### Problem requirements
In the entries below, copy only the lines from the one that contains "Task: Open the Edit Render Settings icon" through the last line, exactly, and omit any pictures.

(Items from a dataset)
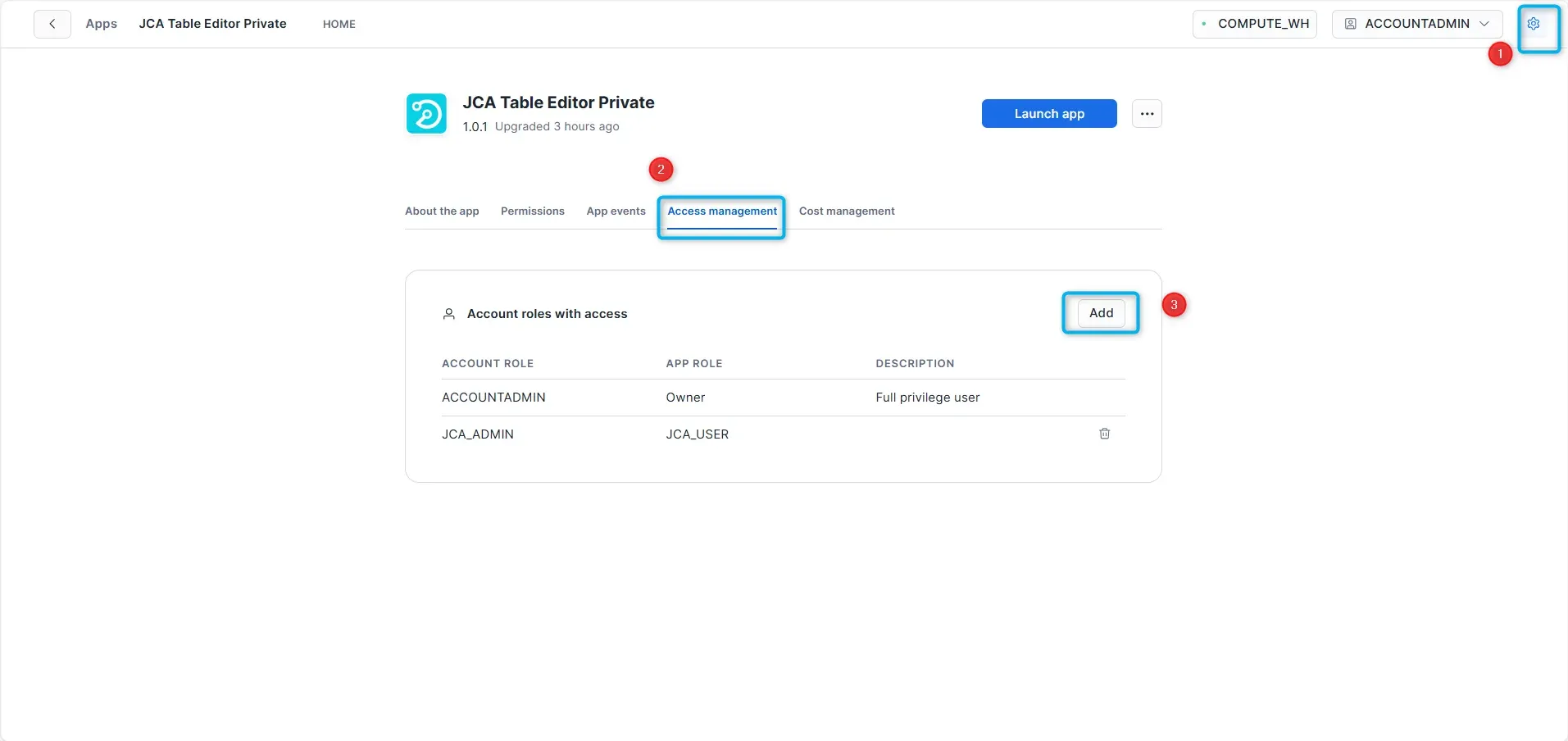View the App events tab
The width and height of the screenshot is (1568, 741).
click(615, 211)
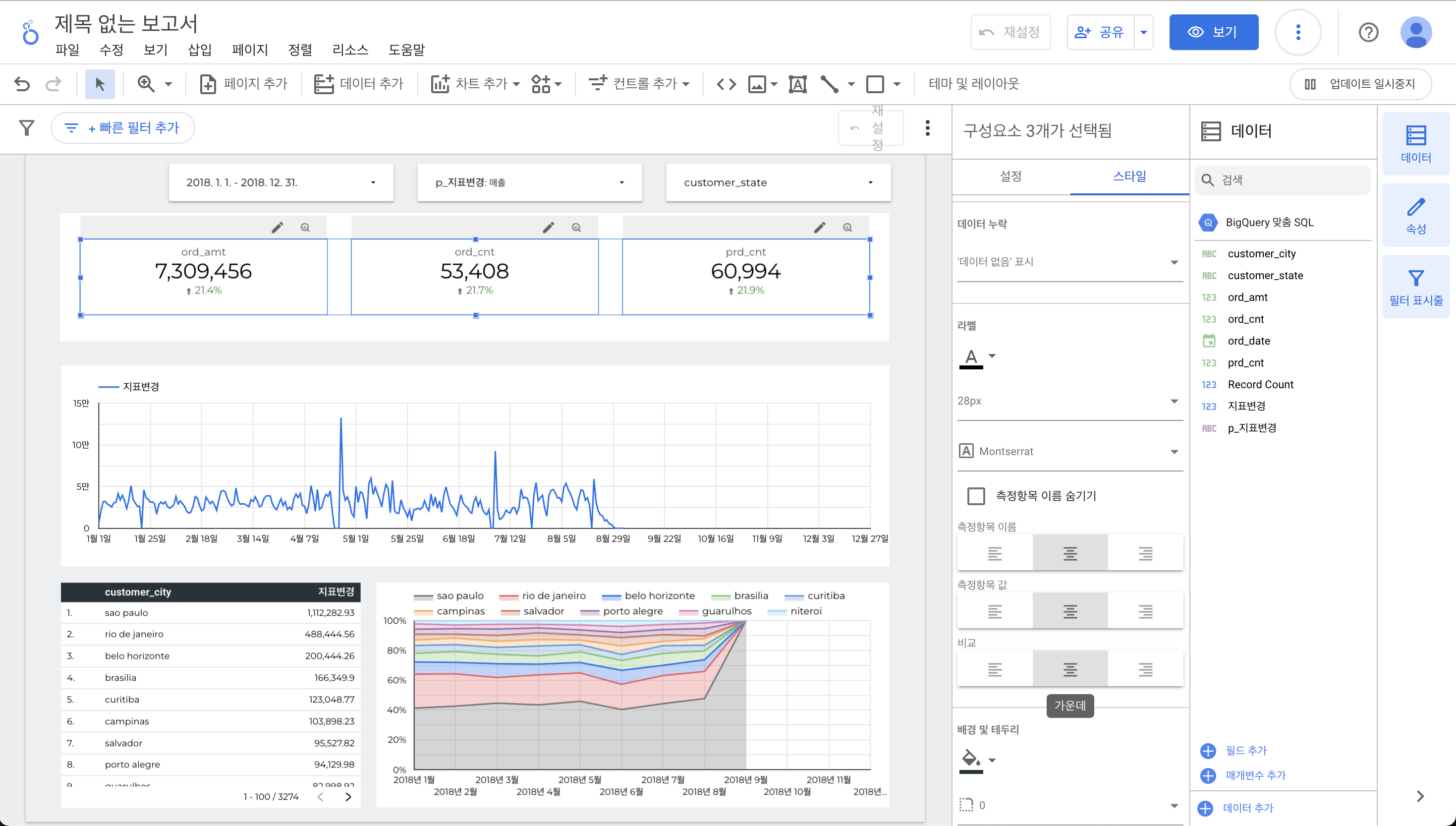Click the line drawing tool icon
The width and height of the screenshot is (1456, 826).
[829, 84]
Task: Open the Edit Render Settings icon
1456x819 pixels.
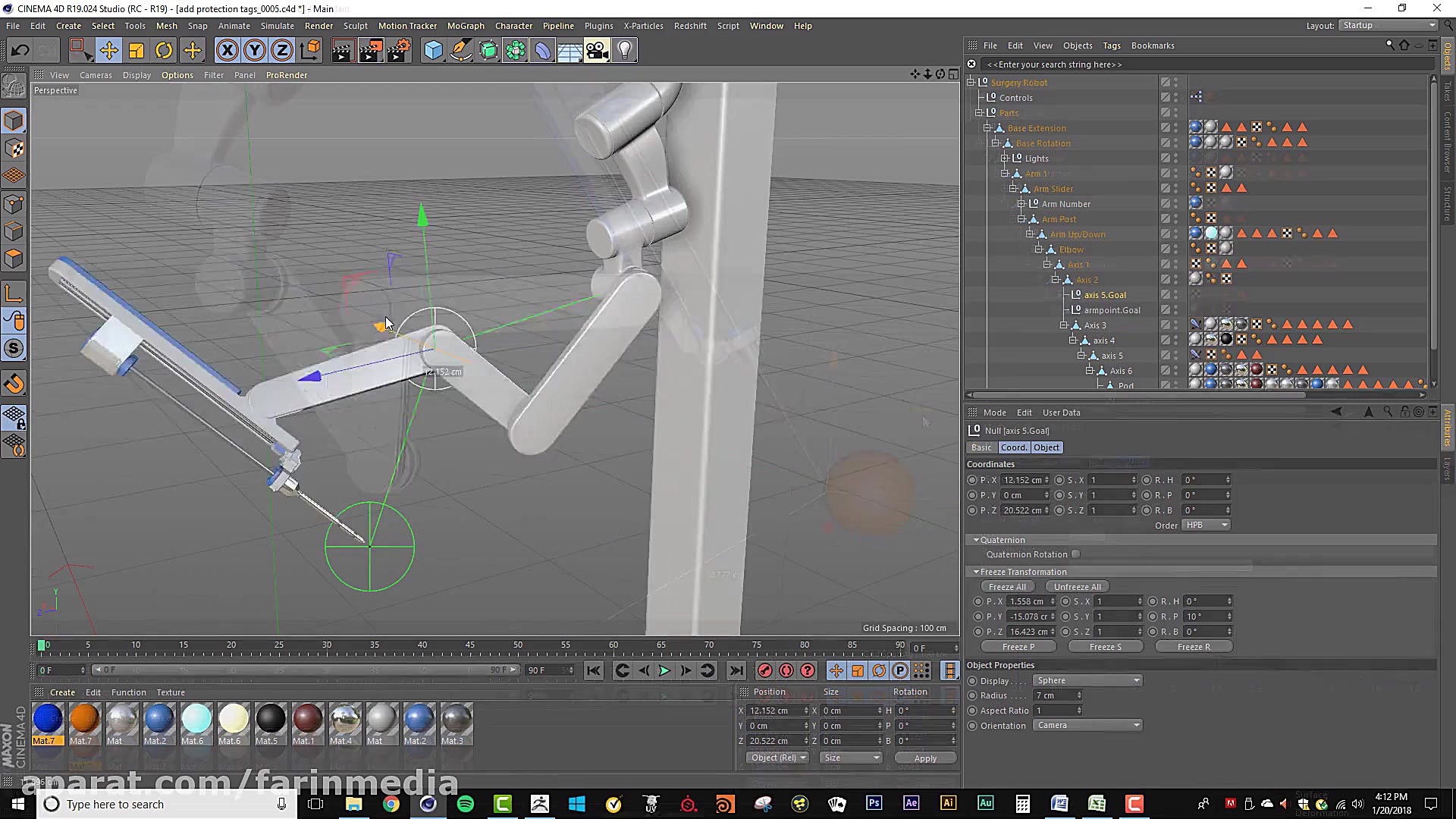Action: (x=398, y=51)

### Response below
Task: Open the Edit Render Settings icon
1456x819 pixels.
Action: (x=398, y=51)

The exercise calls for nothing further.